Architects have been on a mind-blowing journey, as Sam himself would put it near the end of the night, but one that’s also been difficult and challenging in its own ways. To overcome Tom’s passing and this band continuing on is nothing short of courageous and noble. At one point, Tom Searle’s initials shown on the screen behind the band, with all of Festival Hall promptly breaking out into loving cheers and applause, chanting “TOM” over and over. He may have left us, but he is never forgotten.
Still, an Architects set has followed the same pattern for the last few years, and this show was no different. What with it seeing Sam’s now almost-obligatory speech relating to the band, their journey of late, and Tom, all saved for the final moments. But Sam and the band have said quite a lot about Tom’s life and work, his impact on them, and their respect and appreciation for the endless support since 2016. Yet this portion of the set is now more so about the Architects members on stage right in front of us. About the five brothers, five mates, who have banded together through real adversity and have come out the other side, bigger than ever. Not unscathed, and not without difficulty, but alive and still burning to perform. This talking segment from the frontman addressing his bandmates and the gathered crowd may have been more than expected, but it was no less heartfelt. It even shows that the band can, and will, move on from ‘Holy Hell.’
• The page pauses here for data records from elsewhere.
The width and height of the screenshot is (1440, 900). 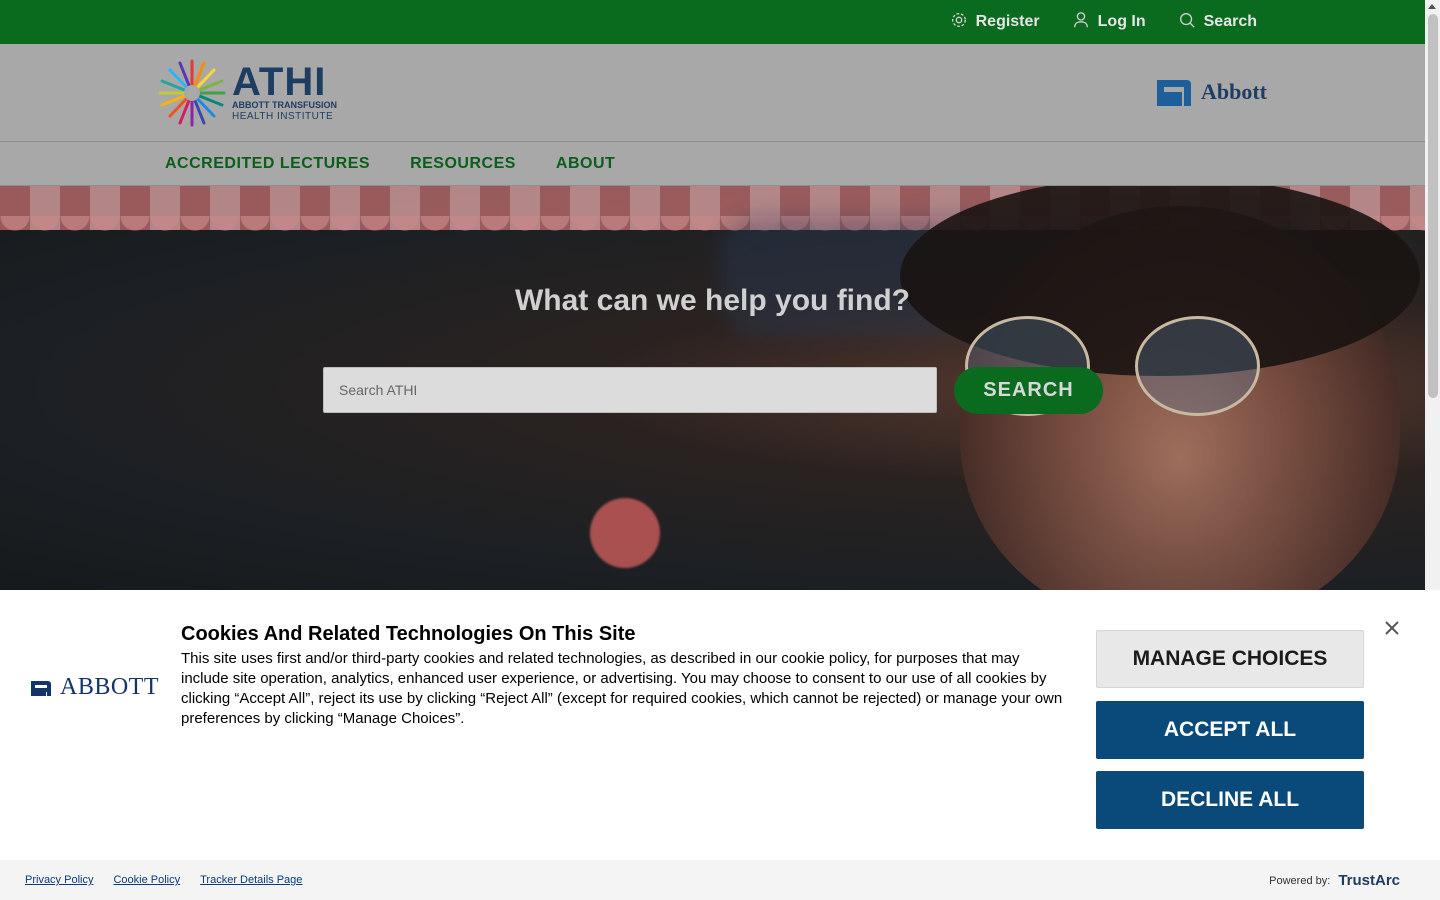 I want to click on athi-burst-icon, so click(x=192, y=93).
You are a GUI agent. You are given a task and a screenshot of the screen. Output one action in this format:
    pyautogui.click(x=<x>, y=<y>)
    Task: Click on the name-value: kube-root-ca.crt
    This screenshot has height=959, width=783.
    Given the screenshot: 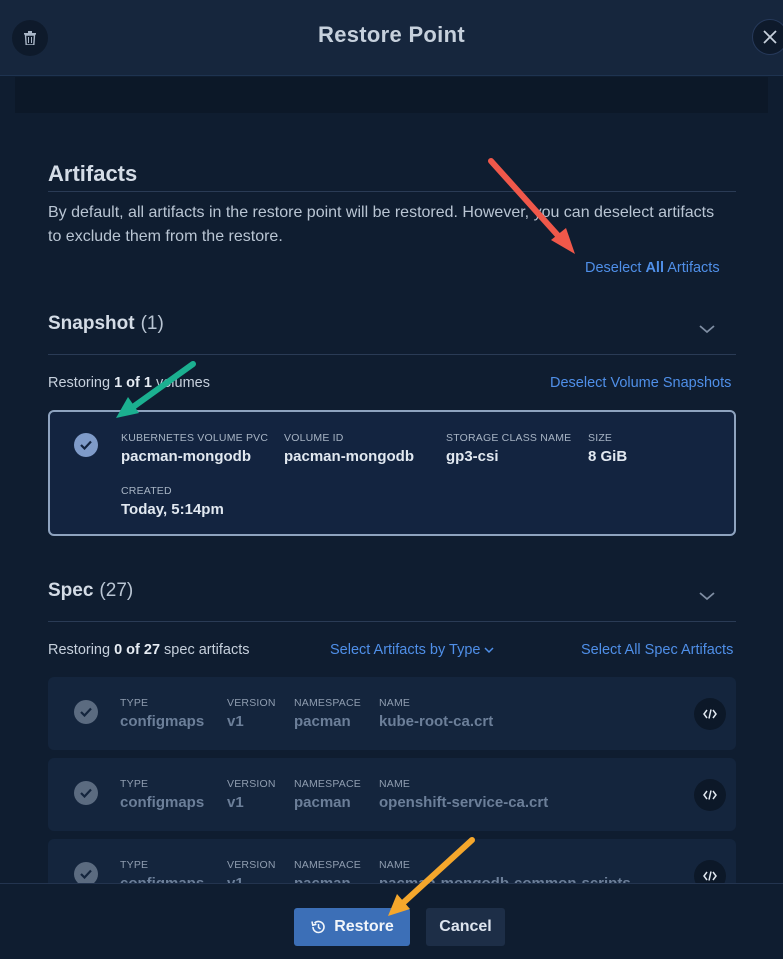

Honestly, I almost don’t even need to tell you that they ended things with ‘Doomsday‘ as it’s a real given by now. Yet with maybe the exception of the heart-crushing ‘Gone With The Wind‘ – which also helped conclude their encore – there’s really no other song of theirs that feels like it can or even should conclude an Architects performance currently. It’s a track that leaves all of the immensely heavy thoughts and yearning feelings of grief and loss up on-stage, both emotionally and musically too. It’s perhaps one of the most quintessential Architects songs for their career, if not THE song of their time as a band currently. In so many words, it put the perfect end on what was a colossal set from one of metalcore’s biggest acts of late. A band who has, well and truly, earned that top spot.